Özge Samancı’nın kasım ayında ABD’de yayımlanan “Dare to Disappoint: Growing up in Turkey” adlı grafik romanını ancak okuyabildim. Türkiye’de büyümeyi anlatan romanın adını Türkçeye sanırım “Sıkıysa Memnun Etme” diye çevirmek mümkün.
İzmir’de büyüyen, şimdi Amerika’da yaşayan ve Northwestern’da ders veren Samancı, çizim yapmadan önce Boğaziçi’nde istemeden matematik okumuş. Hayatı birilerini memnun etme korkusuyla geçmiş ve romanının sonunda tam da Boğaziçi’nden güç bela mezun olmak üzereyken arkadaşlarının önerisiyle çizmeye başlayıp nasıl yeni bir hayata adım attığını anlatıyor.

İzmirli Özge Samancı artık Chicago’da yaşıyor.

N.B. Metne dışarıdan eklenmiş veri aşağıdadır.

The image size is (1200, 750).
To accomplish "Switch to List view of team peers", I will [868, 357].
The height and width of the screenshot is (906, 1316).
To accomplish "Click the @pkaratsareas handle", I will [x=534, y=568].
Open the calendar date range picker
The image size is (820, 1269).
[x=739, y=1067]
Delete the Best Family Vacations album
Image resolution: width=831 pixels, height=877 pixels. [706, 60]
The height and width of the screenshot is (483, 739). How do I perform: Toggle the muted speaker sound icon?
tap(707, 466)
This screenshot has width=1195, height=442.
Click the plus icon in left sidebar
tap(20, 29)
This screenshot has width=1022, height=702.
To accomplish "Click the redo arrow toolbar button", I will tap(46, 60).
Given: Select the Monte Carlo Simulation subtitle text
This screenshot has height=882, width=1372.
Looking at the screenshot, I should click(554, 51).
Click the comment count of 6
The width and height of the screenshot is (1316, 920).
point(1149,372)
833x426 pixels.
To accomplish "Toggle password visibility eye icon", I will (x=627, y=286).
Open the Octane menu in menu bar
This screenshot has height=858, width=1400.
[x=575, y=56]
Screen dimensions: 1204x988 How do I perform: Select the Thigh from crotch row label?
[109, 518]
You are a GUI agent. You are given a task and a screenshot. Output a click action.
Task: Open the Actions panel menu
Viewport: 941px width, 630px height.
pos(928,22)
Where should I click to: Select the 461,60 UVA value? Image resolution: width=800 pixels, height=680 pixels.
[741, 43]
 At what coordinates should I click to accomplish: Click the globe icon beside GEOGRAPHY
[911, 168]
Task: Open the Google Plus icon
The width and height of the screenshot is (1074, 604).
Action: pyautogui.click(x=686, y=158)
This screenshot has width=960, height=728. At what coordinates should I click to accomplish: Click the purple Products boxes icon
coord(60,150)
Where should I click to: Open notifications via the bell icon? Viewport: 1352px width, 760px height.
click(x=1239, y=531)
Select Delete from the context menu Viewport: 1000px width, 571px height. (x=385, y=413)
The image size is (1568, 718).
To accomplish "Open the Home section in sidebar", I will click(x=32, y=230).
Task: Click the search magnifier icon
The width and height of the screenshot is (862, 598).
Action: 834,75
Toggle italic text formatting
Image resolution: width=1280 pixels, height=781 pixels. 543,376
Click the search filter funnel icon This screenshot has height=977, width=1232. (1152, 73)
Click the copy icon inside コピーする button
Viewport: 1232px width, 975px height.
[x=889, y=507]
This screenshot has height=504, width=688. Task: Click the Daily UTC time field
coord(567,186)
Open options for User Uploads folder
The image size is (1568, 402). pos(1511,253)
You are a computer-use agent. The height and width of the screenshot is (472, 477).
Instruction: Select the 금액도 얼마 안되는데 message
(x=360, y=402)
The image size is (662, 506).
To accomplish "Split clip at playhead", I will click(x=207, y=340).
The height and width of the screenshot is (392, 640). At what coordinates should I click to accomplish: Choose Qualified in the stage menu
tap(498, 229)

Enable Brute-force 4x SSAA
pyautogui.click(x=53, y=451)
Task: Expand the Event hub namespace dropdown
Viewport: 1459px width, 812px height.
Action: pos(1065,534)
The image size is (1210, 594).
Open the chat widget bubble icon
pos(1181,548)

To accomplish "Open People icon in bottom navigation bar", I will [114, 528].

Babası mühendis olmasını istiyormuş, o ise ne istediğini bilmiyormuş...
Doğrusu ilk sayfalarda çok çarpıcı bir büyüme hikayesiyle karşılaşacağımızı düşündüm. Mesela ilkokul öğretmenine hayranlığı pek çok sayfayı kaplıyor; bu hayranlığın bir bölümü hocasını öpme isteği. Üç-beş sayfa süren bu maceranın sonunda öğretmenini yanağından öpüyor ve hikaye burada bitiyor...
Sonradan aynı öğretmen cetvelle onu ve sınıf arkadaşlarını bir zamanlar milli eğitimden alışık olduğumuz üzere dövüyor...

Özge Samancı’nın romanı Atatürk’ün gölgesinde büyümeyi anlatıyor.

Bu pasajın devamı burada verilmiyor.